Der sogenannte Impfstoff ist zwar noch nicht fertig und auch noch nicht getestet. Die Pharmaindustrie rechnet aber jetzt schon mit Zusatzeinnahmen in Höhe von rund 1 Millarde Euro - allein in Deutschland. Denn die Massen-Impfung soll auch ohne abschließende Erprobung stattfinden.
Dabei ist noch gar nicht klar, ob der Stoff überhaupt wirkt und welche Nebenwirkungen er hat. Das soll nun zunächst an Freiwilligen erprobt werden.
Menschenversuche an Freiwilligen
Das Hamburger Bernhard-Nocht-Institut sucht im Rahmen einer multinationalen Studie Probanden für den Impfstoff. Dieser sei ähnlich zusammengesetzt wie herkömmliche Grippeimpfstoffe, teilte das Institut mit.
Der Impfstoff enthält ausschließlich Komponenten des neuen Subtyps A/H1N1, die sich nicht vermehren können. Das Institut erwartet ähnliche Nebenwirkungen des neuen Impfstoffes wie bei herkömmlichen Grippeimpfstoffen. An der Impfstelle könne es gelegentlich innerhalb der ersten drei Tage zu leichten Schmerzen, Rötung und Schwellung kommen.
Seltener seien Verhärtungen und eine Schwellung der zugehörigen Lymphknoten. Jeder Teilnehmer wird zunächst zwei Impfungen sowie nach einem Jahr eine Auffrischimpfung erhalten.
Der Schweizer Arzneimittelhersteller Novartis hat ebenfalls mit einer Testphase zur Entwicklung eines Impfstoffs begonnen.
Massen-Impfung vor Abschluss der Tests
Eine Person in Großbritannien sei vor etwa zehn Tagen als erste mit dem Wirkstoff injiziert worden, teilte Novartis-Sprecher Eric Althoff mit. Der Impfstoff soll ein Jahr lang an etwa 6.000 Personen in Deutschland, Großbritannien und den USA getestet werden. Althoff sagte, die Markteinführung werde aber wahrscheinlich bereits vor Abschluss aller Tests erfolgen.
Trotzdem der Impfstoff weder abschließend getestet wurde, noch auf seine Wirksamkeit untersucht wurde, ist die Verabreichung an die Bevölkerung beschlossene Sache. Einziger Streitpunkt: Wer zahlt?
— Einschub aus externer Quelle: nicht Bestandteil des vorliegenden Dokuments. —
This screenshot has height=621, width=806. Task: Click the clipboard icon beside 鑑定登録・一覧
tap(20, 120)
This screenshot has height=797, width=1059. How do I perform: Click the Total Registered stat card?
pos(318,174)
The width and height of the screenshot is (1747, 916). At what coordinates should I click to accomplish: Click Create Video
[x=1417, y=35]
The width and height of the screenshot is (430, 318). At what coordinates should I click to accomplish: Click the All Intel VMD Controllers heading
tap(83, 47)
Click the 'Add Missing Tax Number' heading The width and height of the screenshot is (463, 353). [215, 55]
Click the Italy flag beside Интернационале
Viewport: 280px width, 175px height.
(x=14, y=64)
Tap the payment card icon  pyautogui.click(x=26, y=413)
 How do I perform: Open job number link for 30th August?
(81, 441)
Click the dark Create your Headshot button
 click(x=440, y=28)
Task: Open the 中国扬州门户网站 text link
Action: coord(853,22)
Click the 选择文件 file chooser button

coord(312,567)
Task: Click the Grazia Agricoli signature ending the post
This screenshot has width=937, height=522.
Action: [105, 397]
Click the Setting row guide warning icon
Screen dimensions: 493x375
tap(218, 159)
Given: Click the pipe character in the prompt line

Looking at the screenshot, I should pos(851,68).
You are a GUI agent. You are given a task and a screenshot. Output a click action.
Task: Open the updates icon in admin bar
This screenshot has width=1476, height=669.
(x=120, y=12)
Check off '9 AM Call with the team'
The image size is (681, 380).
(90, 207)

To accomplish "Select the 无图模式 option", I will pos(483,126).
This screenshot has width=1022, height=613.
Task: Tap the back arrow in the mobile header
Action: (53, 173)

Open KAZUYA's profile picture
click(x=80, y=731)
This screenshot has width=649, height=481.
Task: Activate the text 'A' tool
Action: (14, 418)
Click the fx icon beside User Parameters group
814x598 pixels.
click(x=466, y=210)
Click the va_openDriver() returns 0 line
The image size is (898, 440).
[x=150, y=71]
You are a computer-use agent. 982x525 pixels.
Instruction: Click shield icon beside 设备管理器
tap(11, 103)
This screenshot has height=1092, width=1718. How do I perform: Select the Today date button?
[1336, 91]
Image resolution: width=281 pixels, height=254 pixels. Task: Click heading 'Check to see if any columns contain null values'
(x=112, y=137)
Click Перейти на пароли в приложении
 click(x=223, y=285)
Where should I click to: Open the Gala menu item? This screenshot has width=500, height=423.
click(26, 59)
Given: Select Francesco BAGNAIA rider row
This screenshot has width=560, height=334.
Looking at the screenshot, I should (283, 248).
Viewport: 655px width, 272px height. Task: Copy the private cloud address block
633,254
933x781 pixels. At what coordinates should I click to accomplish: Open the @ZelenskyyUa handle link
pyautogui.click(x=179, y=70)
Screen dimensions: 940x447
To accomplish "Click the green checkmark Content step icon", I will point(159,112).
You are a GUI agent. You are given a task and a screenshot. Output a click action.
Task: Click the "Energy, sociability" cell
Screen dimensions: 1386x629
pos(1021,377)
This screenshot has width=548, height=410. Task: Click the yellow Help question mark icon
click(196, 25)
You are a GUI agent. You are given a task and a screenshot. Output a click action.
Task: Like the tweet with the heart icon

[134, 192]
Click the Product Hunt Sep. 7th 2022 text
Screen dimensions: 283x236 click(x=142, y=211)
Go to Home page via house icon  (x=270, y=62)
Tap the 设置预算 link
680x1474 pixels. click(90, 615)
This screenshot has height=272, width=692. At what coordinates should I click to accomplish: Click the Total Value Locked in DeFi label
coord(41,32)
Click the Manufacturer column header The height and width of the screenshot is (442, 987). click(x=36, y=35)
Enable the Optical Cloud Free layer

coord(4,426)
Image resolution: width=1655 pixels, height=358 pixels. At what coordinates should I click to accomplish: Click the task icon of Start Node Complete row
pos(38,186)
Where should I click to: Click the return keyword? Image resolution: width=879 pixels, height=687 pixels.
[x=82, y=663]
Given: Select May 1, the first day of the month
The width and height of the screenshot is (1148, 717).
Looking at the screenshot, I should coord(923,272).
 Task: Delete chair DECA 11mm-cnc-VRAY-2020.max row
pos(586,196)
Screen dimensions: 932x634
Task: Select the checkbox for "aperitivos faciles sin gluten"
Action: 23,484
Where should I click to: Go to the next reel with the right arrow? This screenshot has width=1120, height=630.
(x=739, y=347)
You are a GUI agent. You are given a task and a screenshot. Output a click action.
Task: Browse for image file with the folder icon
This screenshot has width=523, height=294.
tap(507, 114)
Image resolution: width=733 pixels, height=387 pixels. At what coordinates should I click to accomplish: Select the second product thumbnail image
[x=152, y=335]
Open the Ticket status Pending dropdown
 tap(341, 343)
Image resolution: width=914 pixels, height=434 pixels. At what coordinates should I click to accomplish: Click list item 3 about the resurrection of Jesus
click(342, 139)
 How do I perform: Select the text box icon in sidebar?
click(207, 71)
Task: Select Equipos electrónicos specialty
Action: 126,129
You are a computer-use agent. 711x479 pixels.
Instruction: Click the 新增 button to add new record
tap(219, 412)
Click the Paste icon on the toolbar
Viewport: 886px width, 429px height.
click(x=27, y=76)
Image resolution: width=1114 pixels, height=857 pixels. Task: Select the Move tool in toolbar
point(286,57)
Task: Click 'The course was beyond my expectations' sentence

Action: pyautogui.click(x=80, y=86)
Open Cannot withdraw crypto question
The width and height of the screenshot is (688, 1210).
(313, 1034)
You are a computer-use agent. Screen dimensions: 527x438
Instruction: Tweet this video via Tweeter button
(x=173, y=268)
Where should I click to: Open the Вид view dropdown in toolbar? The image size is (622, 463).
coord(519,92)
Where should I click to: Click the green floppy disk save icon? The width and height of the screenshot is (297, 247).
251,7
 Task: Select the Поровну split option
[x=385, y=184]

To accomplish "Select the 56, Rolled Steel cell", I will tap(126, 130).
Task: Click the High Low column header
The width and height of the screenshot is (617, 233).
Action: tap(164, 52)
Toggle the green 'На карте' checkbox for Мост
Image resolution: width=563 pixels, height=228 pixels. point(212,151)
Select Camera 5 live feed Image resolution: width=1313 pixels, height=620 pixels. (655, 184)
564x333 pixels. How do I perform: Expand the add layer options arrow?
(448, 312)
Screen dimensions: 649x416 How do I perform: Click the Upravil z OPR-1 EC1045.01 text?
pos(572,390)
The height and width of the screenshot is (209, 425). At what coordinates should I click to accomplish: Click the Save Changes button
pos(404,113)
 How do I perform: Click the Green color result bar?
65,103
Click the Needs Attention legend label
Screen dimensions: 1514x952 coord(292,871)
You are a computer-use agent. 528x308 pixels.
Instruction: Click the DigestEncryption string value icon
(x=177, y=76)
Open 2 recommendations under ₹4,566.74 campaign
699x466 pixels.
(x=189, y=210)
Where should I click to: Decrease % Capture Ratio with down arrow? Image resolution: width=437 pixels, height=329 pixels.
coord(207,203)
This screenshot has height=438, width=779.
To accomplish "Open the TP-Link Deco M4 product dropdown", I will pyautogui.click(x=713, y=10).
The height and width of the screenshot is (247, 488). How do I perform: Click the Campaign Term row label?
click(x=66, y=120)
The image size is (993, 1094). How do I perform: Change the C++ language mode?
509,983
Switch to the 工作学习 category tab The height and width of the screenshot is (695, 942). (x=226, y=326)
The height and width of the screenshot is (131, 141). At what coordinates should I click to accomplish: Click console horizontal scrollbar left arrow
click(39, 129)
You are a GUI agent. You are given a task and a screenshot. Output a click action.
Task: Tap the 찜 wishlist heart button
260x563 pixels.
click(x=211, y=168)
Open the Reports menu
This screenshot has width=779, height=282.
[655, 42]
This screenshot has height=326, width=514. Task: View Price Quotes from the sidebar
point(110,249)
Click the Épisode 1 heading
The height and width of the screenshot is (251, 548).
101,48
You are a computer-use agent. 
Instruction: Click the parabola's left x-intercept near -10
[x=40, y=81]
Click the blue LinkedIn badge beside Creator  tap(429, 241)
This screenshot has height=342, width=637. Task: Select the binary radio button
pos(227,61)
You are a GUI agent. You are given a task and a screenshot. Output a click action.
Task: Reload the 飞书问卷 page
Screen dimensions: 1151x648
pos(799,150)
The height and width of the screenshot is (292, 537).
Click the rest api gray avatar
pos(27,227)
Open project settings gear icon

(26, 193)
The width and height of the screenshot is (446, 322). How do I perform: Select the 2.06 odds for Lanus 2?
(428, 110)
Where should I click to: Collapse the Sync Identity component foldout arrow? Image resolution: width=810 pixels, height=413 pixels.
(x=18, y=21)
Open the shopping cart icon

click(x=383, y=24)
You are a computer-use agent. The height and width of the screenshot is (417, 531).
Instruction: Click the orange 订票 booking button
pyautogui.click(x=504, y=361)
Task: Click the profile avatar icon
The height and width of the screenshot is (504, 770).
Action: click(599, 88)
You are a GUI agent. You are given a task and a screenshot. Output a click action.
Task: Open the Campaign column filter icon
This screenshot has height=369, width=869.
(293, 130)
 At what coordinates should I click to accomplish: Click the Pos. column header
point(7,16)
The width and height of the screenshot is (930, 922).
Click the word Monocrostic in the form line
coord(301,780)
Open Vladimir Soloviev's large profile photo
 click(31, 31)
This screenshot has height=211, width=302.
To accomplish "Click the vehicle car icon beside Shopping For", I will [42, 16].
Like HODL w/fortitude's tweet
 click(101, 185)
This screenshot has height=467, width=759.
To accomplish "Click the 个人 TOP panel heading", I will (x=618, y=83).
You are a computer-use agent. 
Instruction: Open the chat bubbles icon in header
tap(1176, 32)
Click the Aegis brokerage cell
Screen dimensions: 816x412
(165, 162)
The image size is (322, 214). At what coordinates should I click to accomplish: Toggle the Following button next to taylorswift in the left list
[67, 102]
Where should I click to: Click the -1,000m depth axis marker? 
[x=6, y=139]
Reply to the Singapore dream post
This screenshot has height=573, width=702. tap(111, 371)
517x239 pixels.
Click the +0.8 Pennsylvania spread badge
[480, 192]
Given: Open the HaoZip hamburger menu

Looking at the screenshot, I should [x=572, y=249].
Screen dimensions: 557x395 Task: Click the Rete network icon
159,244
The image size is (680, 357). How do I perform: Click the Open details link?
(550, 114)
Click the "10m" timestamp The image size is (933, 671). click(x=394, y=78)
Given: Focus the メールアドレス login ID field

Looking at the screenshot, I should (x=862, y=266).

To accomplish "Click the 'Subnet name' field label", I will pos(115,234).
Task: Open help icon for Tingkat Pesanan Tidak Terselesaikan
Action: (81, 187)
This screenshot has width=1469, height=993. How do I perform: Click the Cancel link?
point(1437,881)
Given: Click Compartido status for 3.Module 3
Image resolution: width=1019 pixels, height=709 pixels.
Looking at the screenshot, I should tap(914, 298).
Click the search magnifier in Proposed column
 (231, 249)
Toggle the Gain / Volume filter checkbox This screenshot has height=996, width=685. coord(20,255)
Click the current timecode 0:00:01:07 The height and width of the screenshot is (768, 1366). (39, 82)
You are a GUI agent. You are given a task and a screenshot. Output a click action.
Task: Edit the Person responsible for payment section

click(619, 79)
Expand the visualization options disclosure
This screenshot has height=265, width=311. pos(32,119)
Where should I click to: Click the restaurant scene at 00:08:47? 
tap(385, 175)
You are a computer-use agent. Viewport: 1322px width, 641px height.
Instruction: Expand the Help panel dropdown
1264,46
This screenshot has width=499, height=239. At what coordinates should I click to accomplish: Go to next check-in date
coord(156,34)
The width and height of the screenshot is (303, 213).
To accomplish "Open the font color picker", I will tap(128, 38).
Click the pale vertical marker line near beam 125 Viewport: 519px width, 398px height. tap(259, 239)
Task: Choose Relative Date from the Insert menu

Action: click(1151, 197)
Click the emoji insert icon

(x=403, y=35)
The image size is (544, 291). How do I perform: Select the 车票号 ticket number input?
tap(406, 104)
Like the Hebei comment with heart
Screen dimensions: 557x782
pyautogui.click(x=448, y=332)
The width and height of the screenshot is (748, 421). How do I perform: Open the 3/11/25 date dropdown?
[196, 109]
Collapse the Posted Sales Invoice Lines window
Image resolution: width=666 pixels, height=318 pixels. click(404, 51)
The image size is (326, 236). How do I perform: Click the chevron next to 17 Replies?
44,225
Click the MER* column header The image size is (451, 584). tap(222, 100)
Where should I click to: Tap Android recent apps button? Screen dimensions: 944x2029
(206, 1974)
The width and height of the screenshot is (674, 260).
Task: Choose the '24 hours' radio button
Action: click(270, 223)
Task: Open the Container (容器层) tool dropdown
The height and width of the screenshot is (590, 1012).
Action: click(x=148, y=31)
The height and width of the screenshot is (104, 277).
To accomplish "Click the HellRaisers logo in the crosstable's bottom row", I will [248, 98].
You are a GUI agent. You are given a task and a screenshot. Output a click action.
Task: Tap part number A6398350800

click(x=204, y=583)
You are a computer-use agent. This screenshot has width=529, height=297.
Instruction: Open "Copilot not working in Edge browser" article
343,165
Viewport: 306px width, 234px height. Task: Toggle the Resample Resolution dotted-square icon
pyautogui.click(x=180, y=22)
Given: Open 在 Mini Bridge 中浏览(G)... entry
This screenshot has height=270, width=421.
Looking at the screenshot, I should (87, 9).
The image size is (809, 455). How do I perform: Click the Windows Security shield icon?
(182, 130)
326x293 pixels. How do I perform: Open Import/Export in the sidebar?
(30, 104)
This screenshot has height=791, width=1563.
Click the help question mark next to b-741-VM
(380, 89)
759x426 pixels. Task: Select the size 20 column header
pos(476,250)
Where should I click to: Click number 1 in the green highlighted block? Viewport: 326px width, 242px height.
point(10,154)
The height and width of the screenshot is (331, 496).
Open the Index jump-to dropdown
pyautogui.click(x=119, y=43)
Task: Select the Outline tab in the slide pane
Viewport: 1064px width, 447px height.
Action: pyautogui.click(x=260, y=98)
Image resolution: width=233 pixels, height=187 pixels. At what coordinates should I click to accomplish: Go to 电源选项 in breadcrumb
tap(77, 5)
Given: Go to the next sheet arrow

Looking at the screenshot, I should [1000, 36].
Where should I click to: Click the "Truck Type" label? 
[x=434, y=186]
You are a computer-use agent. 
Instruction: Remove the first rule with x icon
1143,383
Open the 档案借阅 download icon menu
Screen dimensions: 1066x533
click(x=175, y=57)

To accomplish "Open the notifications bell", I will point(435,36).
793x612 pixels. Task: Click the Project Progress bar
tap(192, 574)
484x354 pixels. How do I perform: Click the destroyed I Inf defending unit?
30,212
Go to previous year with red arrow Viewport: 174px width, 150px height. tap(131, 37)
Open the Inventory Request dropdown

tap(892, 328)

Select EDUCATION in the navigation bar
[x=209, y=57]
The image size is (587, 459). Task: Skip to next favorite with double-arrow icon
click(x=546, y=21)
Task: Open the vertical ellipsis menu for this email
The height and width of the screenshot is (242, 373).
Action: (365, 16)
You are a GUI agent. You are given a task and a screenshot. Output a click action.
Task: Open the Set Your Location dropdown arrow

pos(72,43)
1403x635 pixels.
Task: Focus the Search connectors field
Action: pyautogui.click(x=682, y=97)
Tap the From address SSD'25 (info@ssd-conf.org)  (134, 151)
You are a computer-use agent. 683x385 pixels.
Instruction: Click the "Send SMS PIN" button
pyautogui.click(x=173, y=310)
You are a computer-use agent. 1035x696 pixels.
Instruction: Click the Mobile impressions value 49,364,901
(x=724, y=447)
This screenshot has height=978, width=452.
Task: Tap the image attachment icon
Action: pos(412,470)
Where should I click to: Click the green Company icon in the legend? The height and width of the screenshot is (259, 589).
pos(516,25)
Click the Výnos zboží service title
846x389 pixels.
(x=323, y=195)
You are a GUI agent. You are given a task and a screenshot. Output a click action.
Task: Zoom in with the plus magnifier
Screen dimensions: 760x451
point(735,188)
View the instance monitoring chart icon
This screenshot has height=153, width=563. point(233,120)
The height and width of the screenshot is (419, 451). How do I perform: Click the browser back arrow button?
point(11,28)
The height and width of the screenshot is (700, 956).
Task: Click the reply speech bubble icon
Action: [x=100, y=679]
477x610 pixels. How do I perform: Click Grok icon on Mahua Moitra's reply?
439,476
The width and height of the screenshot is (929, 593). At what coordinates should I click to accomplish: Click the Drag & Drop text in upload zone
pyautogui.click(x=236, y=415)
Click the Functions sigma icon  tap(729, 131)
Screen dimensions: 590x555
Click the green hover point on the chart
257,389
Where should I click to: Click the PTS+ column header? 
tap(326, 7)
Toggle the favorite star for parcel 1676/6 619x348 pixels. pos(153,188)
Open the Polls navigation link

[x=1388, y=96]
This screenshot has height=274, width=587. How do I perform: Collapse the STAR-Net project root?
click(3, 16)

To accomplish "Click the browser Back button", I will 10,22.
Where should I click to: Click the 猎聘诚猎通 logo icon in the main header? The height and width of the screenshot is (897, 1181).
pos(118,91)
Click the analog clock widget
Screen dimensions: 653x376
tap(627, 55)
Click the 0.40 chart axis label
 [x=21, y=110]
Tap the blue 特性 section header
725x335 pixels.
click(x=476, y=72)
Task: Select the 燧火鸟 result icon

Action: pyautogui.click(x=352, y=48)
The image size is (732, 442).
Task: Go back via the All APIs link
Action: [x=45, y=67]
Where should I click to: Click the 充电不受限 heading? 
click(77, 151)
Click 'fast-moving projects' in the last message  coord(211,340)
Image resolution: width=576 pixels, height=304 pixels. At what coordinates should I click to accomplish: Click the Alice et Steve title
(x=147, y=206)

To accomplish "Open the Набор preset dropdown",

Die Krankenkassen drohen derweil mit Beitragserhöhung, falls sie für die Kosten aufkommen sollen.
Krankenkassen mache Kasse
Der SPD-Gesundheitspolitiker Karl Lauterbach hat den Ruf der Krankenkassen nach einer Beitragserhöhung wegen der Kosten für die Schweinegrippe-Impfung zurückgewiesen. Die Forderung sei "ungerechtfertigt und unklug", sagte er dem Berliner "Tagesspiegel" (Freitagsausgabe).
Die Zusatzkosten für die Impfung lägen nicht, wie von den Kassen angegeben, bei einer Milliarde Euro, sondern "allenfalls halb so hoch". Schließlich könne man nicht einfach die Gesamtkosten, sondern nur die Differenz zu den Kosten dernormalen Grippeimpfung veranschlagen.
Zusatzkosten von 500 Millionen Euro für die Massenimpfung jedoch seien aus dem bestehenden Beitragssatz "bedienbar", betonte Lauterbach. Schließlich handle es sich dabei um weniger als ein halbes Prozent der Krankenkassenausgaben pro Jahr. "Angesichts der Tatsache, dass die Krankenkassen mit dem Gesundheitsfonds das viel höhere Risiko der steigenden Arbeitslosigkeit abgesichert bekommen, wären sie gut beraten, die Kirche im Dorf zu lassen."
Bei der Drohungmit steigenden Beiträgen handle es sich "um eine Art Erpresung, wie im Gesundheitssystem inzwischen üblich", sagte der SPD-Politiker. Offenbar versuchten Kassen, die künftig ohnehin nicht mehr ohne Zusatzbeiträge auskämen, die Schweinegrippe nun zu "instrumentalisieren".